October is National Bullying Prevention Month. As a topic, bullying has received considerable media attention in recent years in its linkages to online harassment, school shootings, suicide, and even a notable candidate for political office. While bullying can be overt or subtle, it nearly always involves a power imbalance based on some kind of difference in behavior, appearance, culture, or belief.  Perceived standards of the “normal” or “natural” get used to rationalize verbal, emotional, or physical abuse. In The Bully Society: School Shootings and the Crisis of Bullying in America’s Schools  (New York University Press, 2012), Jessie Klein argues that these notions of normality are far more significant in bullying than individual pathology.Bullies may the active agents in causing harm, but larger groups or an entire “bully society” may be the real problem, especially when we consider that this is not just about kids. Writ large, bullying can be seen to inhabit the workplace, the political arena, and the mediascape.
Klein’s book examines that past two decades of school shootings, noting that 89 percent were done by males, who generally “struggled for recognition and status among their peers. The majority of them languished at the bottom of the social hierarchy. They tended not to be athletic, and they were often described in the media as skinny, scrawny, short, lanky, or pudgy. They were teased for looking feminine or gay. They tended to be academically oriented.”

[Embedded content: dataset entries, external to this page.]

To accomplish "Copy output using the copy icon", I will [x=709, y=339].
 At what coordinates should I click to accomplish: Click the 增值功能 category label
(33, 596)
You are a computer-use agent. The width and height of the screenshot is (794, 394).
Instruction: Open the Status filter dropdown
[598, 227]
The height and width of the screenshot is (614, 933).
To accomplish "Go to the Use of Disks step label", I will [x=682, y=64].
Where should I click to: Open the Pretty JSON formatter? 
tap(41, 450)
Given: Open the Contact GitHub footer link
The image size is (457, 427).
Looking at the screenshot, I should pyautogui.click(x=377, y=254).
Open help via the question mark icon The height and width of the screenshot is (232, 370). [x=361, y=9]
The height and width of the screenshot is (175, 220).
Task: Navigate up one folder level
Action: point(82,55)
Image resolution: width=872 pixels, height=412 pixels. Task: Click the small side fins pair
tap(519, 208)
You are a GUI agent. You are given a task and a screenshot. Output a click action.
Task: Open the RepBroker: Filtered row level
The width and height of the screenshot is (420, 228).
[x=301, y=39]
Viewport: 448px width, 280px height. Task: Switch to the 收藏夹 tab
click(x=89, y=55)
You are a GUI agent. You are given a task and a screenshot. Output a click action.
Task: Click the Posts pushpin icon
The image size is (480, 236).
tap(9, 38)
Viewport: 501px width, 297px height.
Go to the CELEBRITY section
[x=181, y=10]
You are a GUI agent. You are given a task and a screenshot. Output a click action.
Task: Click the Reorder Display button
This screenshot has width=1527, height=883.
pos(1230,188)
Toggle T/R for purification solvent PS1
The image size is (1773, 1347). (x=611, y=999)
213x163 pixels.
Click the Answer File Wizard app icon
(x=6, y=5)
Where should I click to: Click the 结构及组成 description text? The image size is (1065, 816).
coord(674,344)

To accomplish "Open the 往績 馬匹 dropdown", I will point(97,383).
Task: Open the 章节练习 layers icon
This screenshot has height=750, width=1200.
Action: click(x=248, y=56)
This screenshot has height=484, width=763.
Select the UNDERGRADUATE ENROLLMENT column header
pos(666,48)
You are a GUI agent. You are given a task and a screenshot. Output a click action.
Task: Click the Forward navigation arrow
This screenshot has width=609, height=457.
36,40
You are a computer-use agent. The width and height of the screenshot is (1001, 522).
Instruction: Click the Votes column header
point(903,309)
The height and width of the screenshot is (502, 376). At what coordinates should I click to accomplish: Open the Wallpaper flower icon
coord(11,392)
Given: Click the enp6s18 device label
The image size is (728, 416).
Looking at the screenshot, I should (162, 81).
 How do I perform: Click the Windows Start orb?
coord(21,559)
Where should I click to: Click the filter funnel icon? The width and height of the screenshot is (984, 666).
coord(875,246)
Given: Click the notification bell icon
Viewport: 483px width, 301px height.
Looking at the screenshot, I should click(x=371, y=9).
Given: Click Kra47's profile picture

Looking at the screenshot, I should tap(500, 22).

From this evidence, Klein makes what some reviewers (not this one) have considered something of a conceptual leap in linking the massacres to three “key traits” of everyday school culture. The first Klein identifies as “gender policing,” in which “students (and adults) engage in constant surveillance of themselves and others to enforce boy and girl codes.” The second involves “masculinity imperatives” enforced by the gender police: “Boys––but also girls––obtain status by displaying aggression and a willingness to demonstrate power at another’s expense.” The third is “normalized bullying” in which aggressive behavior is enabled and accepted by the school population at large. Klein then links her findings to the principles identified by RW Connell in her classic work Masculinities (Polity, 1995). As it relates to boys, both gender policing and its associated imperatives derive from what Connell termed “hegemonic masculinity”––an idealized image of manhood of the kind seen in military heroes, athletic jocks, and business leaders. In other words: tough, authoritative, controlling––and by extension, bullying. Of great importance here is the point that most boys and men are not capable of hegemonic masculinity, just as most women and girls can never become the idealized figures of feminine perfection perpetuated by popular culture. The majority of males inhabit what Connell called “complicit masculinity,” in which they observe, accept, and thereby legitimate the hegemonic ideal. Both of these groups identify against the “subordinated masculinity” of men perceived as feminine, homosexual, or in any way outside the hegemonic ideal. And according to Klein, it isn’t simply boys who suffer from this. Central to the driving fiction of “normal” male behavior is a dominance over women, licensing sexual harassment, abuse, and violence. The point of all of this, and the real value in Klein’s book, is that a set of cultural myths lie behind many of these problems. An imaginary world of idealized gender  categories perpetuates ideals to which people aspire but they can never achieve.